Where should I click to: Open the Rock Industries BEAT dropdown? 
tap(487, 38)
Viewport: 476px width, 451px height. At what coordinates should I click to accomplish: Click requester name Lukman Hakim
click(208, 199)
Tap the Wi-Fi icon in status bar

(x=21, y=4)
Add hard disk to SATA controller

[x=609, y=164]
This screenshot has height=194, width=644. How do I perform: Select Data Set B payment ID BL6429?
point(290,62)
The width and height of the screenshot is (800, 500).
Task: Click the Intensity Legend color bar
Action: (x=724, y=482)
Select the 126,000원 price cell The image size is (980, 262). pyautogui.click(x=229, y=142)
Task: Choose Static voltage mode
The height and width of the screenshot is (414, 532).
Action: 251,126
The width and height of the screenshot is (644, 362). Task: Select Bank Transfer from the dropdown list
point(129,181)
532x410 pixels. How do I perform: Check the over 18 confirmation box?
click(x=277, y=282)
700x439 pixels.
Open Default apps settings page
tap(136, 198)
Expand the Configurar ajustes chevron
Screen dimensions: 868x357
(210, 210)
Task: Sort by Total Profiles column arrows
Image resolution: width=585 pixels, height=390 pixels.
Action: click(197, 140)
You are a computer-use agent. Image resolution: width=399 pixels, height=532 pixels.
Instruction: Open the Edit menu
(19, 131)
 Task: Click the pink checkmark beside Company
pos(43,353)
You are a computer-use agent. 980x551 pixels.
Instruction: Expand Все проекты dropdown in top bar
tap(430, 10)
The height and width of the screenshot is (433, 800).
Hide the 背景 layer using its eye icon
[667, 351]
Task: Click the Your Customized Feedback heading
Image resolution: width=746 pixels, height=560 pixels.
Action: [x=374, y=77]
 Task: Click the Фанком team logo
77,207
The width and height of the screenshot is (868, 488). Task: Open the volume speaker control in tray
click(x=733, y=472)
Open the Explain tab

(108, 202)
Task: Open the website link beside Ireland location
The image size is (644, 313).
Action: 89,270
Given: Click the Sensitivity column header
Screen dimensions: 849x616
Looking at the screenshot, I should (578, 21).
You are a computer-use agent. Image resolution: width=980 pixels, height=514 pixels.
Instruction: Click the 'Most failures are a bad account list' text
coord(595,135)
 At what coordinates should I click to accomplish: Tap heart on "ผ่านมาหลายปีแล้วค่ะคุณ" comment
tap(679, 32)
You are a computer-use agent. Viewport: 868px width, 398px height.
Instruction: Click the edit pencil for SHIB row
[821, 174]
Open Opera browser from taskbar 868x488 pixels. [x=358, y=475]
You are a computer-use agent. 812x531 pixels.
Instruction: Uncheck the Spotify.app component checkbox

# Activity:
Please output every line shown above exactly.

# Solution below:
Where should I click to: Open the Rock Industries BEAT dropdown? 
tap(487, 38)
Viewport: 476px width, 451px height. At what coordinates should I click to accomplish: Click requester name Lukman Hakim
click(208, 199)
Tap the Wi-Fi icon in status bar

(x=21, y=4)
Add hard disk to SATA controller

[x=609, y=164]
This screenshot has height=194, width=644. How do I perform: Select Data Set B payment ID BL6429?
point(290,62)
The width and height of the screenshot is (800, 500).
Task: Click the Intensity Legend color bar
Action: (x=724, y=482)
Select the 126,000원 price cell The image size is (980, 262). pyautogui.click(x=229, y=142)
Task: Choose Static voltage mode
The height and width of the screenshot is (414, 532).
Action: 251,126
The width and height of the screenshot is (644, 362). Task: Select Bank Transfer from the dropdown list
point(129,181)
532x410 pixels. How do I perform: Check the over 18 confirmation box?
click(x=277, y=282)
700x439 pixels.
Open Default apps settings page
tap(136, 198)
Expand the Configurar ajustes chevron
Screen dimensions: 868x357
(210, 210)
Task: Sort by Total Profiles column arrows
Image resolution: width=585 pixels, height=390 pixels.
Action: click(197, 140)
You are a computer-use agent. Image resolution: width=399 pixels, height=532 pixels.
Instruction: Open the Edit menu
(19, 131)
 Task: Click the pink checkmark beside Company
pos(43,353)
You are a computer-use agent. 980x551 pixels.
Instruction: Expand Все проекты dropdown in top bar
tap(430, 10)
The height and width of the screenshot is (433, 800).
Hide the 背景 layer using its eye icon
[667, 351]
Task: Click the Your Customized Feedback heading
Image resolution: width=746 pixels, height=560 pixels.
Action: [x=374, y=77]
 Task: Click the Фанком team logo
77,207
The width and height of the screenshot is (868, 488). Task: Open the volume speaker control in tray
click(x=733, y=472)
Open the Explain tab

(108, 202)
Task: Open the website link beside Ireland location
The image size is (644, 313).
Action: 89,270
Given: Click the Sensitivity column header
Screen dimensions: 849x616
Looking at the screenshot, I should (578, 21).
You are a computer-use agent. Image resolution: width=980 pixels, height=514 pixels.
Instruction: Click the 'Most failures are a bad account list' text
coord(595,135)
 At what coordinates should I click to accomplish: Tap heart on "ผ่านมาหลายปีแล้วค่ะคุณ" comment
tap(679, 32)
You are a computer-use agent. Viewport: 868px width, 398px height.
Instruction: Click the edit pencil for SHIB row
[821, 174]
Open Opera browser from taskbar 868x488 pixels. [x=358, y=475]
You are a computer-use agent. 812x531 pixels.
Instruction: Uncheck the Spotify.app component checkbox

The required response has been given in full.